** MATERIALS PROVIDED follows **
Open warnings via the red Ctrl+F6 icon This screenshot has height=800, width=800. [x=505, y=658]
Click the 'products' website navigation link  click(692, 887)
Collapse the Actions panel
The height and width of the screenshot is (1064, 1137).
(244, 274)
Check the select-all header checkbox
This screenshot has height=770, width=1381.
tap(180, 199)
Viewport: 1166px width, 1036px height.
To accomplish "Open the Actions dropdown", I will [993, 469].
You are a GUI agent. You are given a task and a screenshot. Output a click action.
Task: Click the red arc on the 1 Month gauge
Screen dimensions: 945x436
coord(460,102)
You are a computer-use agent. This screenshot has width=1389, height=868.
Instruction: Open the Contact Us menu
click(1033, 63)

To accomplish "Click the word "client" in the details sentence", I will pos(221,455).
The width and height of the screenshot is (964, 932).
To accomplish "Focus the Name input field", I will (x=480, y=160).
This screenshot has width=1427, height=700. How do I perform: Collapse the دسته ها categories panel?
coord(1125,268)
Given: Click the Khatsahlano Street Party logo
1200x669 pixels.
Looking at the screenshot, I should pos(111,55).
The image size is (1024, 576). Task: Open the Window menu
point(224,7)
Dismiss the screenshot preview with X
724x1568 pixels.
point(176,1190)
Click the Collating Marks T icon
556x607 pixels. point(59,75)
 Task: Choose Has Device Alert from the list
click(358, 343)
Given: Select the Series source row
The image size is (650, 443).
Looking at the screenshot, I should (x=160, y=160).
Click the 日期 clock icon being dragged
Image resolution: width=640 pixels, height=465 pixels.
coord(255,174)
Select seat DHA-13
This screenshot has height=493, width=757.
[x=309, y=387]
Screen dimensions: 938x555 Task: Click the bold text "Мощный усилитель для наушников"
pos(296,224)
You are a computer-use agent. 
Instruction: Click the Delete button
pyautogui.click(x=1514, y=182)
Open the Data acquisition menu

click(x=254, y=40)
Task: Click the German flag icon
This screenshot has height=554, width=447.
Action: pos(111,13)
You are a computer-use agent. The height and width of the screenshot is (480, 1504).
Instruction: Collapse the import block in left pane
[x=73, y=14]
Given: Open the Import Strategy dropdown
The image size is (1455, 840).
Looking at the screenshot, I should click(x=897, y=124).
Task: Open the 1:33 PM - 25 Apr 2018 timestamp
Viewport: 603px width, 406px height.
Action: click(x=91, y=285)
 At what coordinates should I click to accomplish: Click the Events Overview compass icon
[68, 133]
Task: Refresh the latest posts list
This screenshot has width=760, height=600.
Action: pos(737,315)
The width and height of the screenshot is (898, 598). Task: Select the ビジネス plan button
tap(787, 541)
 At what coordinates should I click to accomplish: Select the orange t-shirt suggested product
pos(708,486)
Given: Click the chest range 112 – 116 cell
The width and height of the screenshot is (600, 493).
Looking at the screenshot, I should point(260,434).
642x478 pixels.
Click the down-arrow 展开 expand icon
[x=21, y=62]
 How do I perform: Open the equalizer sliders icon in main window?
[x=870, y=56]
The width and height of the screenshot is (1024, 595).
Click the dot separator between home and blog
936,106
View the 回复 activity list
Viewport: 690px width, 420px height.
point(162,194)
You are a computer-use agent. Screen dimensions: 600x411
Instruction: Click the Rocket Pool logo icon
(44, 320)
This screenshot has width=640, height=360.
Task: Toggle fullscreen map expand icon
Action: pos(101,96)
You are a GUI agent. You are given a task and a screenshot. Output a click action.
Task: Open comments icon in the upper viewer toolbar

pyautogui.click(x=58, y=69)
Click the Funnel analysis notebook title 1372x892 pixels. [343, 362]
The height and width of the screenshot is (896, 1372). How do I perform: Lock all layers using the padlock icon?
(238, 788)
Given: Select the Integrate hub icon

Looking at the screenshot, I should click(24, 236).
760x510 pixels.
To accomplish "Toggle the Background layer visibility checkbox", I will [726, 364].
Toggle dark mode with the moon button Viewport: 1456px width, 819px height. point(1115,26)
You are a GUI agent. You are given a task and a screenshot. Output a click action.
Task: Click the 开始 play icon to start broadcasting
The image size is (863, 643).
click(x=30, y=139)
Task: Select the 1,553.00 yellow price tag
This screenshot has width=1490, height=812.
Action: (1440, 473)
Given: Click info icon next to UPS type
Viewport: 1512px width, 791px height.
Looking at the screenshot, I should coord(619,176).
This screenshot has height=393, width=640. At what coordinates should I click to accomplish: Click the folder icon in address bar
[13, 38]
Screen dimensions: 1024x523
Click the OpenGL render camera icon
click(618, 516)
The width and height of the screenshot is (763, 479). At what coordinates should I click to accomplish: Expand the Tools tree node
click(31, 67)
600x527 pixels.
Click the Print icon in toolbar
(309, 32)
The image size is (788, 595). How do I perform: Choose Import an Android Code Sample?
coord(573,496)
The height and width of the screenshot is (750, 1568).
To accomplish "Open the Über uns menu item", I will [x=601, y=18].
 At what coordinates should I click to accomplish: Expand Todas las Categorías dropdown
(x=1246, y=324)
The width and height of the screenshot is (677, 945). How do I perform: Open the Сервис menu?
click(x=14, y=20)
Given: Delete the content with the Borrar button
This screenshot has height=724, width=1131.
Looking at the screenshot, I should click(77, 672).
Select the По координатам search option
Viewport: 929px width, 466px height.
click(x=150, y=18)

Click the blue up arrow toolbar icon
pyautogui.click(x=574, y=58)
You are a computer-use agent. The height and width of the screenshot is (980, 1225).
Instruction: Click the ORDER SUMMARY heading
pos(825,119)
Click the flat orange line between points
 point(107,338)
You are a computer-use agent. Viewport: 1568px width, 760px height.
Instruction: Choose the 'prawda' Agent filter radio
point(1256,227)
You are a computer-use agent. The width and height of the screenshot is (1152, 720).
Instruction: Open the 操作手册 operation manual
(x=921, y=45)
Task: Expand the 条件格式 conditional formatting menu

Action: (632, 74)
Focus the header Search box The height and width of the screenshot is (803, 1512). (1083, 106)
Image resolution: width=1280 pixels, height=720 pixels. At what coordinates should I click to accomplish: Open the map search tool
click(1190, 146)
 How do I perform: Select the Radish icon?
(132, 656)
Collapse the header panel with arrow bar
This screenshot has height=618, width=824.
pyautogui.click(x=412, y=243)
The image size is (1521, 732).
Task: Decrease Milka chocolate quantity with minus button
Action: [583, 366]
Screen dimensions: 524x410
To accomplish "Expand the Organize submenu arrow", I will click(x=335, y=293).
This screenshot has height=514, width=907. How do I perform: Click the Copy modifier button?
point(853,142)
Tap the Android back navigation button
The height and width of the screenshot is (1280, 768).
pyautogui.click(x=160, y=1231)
** End of MATERIALS PROVIDED **
All lines above with the word "will" need to be reported.

REPLY TO THE TASK:
To accomplish "Open the Actions dropdown", I will [993, 469].
To accomplish "Click the word "client" in the details sentence", I will pos(221,455).
To accomplish "Focus the Name input field", I will (x=480, y=160).
To accomplish "Toggle the Background layer visibility checkbox", I will [726, 364].
To accomplish "Open the Über uns menu item", I will [x=601, y=18].
To accomplish "Expand the Organize submenu arrow", I will click(x=335, y=293).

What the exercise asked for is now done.